Un 'edizione sorpresa

Sir Arthur Conan Doyle, l’autore del leggendario Sherlock Holmes, il padre di tutti gli investigatori nella grande tradizione anglosassone della detective-story, ha avuto un successo planetario con i suoi racconti, con l’acume e l’intelligenza delle sue osservazioni, con il fiuto che ha attribuito al suo personaggio, aiutato dall’ineffabile dottor Watson, moderni Don Chisciotte e Sancio Panza, nella Londra fumosa, ironica e misteriosa della fine del XIX secolo. Ma una edizione come quella proposta da Donzelli è certamente una sorpresa per gli appassionati del genere: si tratta di un album formato extralarge, dove il racconto “L’avventura della banda maculata” è illustrato e reso visibile, quasi fosse un film, dalla efficacia del lavoro di Christel Espié: le sue tavole, che occupano un’intera pagina o addirittura due ( bellissima quella che riproduce la magione della campagna inglese dove si svolge la storia) raccontano ancora di più del testo, ottimamente tradotto dall'inglese da Nello Giugliano.

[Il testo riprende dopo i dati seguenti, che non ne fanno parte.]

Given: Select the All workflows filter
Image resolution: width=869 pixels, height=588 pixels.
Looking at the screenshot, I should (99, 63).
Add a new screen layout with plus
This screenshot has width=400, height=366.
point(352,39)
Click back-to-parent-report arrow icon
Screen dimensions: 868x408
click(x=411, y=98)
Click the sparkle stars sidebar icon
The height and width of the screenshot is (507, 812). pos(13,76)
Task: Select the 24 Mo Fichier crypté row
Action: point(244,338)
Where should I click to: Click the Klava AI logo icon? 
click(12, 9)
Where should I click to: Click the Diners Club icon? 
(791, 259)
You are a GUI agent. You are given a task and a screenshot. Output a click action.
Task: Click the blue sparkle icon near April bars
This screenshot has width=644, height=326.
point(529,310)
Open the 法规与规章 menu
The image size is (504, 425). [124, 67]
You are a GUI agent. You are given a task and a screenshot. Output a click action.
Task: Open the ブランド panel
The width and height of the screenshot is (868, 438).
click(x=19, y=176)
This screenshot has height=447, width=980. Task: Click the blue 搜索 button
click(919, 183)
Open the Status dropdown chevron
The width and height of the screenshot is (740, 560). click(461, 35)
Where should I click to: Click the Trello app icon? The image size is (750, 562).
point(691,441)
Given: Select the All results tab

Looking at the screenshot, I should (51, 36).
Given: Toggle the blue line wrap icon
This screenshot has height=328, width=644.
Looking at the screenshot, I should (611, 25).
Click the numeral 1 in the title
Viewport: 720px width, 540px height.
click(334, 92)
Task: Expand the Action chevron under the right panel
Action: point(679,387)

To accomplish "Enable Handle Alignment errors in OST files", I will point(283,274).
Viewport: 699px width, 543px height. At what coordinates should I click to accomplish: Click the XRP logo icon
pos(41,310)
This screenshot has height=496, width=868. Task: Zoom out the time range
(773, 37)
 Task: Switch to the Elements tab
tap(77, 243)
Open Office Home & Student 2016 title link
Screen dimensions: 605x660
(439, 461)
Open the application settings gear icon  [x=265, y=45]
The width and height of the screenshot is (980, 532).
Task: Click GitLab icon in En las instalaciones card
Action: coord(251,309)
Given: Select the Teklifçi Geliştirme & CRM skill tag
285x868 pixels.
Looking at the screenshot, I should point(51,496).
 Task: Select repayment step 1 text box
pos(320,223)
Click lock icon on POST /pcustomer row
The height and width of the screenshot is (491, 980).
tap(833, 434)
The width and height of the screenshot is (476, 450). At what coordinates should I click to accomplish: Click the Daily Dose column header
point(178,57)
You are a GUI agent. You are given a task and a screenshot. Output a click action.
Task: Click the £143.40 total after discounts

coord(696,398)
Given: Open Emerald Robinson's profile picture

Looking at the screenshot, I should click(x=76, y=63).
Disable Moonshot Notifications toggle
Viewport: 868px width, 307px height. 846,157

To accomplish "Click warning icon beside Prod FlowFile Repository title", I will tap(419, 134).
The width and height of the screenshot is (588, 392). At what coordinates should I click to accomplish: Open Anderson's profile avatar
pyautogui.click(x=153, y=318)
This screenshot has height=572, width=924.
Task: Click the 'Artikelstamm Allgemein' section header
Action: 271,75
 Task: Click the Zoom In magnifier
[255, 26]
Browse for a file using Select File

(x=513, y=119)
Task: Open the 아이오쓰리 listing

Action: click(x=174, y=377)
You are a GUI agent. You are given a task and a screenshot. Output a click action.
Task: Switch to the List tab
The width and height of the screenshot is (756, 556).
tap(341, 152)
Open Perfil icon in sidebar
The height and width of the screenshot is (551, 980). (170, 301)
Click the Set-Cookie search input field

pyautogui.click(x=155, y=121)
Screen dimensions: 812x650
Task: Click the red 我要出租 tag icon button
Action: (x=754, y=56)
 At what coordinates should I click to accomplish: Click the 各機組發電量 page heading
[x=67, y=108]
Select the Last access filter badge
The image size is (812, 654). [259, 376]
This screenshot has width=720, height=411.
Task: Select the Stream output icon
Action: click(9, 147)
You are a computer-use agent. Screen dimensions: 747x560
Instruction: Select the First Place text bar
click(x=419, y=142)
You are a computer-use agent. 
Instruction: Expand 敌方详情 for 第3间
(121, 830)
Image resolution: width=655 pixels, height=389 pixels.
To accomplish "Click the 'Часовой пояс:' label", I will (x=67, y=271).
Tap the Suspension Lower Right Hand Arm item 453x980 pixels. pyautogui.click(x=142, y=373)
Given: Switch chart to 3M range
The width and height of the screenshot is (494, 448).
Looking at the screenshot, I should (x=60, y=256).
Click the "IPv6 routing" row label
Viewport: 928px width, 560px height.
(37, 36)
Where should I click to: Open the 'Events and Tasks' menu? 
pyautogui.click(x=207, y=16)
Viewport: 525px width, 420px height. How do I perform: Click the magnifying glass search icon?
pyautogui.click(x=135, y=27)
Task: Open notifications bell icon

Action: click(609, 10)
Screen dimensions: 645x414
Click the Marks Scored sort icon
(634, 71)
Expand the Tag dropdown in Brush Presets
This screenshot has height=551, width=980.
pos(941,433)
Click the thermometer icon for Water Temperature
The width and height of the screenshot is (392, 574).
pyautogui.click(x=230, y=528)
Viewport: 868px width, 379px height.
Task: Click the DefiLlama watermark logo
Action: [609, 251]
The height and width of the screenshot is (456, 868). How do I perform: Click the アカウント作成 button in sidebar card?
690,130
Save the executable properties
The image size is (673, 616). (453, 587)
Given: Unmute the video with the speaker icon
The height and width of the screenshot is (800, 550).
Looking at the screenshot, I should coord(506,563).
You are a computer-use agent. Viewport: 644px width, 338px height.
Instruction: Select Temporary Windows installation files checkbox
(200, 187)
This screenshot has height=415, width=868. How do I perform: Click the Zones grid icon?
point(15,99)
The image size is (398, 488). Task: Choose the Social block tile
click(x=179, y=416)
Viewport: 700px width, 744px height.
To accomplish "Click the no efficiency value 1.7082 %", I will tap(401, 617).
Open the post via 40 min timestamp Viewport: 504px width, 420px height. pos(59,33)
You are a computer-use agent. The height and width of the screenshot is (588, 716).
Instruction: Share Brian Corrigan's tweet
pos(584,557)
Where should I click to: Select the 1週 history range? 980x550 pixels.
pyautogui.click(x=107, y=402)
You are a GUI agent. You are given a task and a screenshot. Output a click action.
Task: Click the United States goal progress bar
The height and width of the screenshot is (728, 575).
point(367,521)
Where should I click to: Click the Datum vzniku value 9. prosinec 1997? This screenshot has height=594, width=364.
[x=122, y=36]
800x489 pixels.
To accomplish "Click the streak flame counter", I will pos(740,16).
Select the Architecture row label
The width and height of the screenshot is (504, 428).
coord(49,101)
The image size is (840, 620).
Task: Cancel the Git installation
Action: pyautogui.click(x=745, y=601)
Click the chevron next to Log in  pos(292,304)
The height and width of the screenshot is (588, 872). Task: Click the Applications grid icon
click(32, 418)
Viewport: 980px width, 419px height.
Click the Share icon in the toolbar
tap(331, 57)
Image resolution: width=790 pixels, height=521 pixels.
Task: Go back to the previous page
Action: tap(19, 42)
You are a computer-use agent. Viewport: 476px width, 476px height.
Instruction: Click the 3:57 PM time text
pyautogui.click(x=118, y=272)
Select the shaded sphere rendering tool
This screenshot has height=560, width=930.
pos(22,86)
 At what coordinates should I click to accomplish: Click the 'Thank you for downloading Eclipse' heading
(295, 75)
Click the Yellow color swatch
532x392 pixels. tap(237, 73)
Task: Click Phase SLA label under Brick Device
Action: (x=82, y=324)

Dunque la coppia degli investigatori riceve un mattino prestissimo una giovane donna estremamente spaventata, Helen Stoner, che giunta da una vicina contea, racconta il terrore che l’ha pervasa dopo che il suo patrigno, uomo violento e iracondo, collezionista di animali esotici provenienti dall’India, dove ha prestato servizio per lungo tempo, si è reso protagonista di azioni inconsulte, forse addirittura della morte avvenuta in circostanze oltremodo drammatiche di Julia, la sorella gemella di Helen, avvenuta poco tempo addietro. Holmes e Watson si mettono subito al lavoro. Tralascio lo svolgimento dell’indagine, difficile, ma non per Holmes, che saprà districarla con la consueta abilità, nello stupore e la relativa soddisfazione di Watson e di noi lettori. Per chi avrà tra le mani questo oggetto/libro davvero particolare, il gusto e il piacere della lettura saranno soprattutto legati alla qualità della grafica, alla chiarezza delle immagini rappresentate, alla capacità dell’artista di ricreare un’atmosfera d’epoca suggestiva e realistica, poetica e densa di suggestioni. L’interno delle stanze, la biblioteca, gli abiti, i particolari dell’arredo, la campagna, gli animali esotici, tutto è ricreato in grande formato, con colori decisi, quasi in cinemascope, mi verrebbe da dire!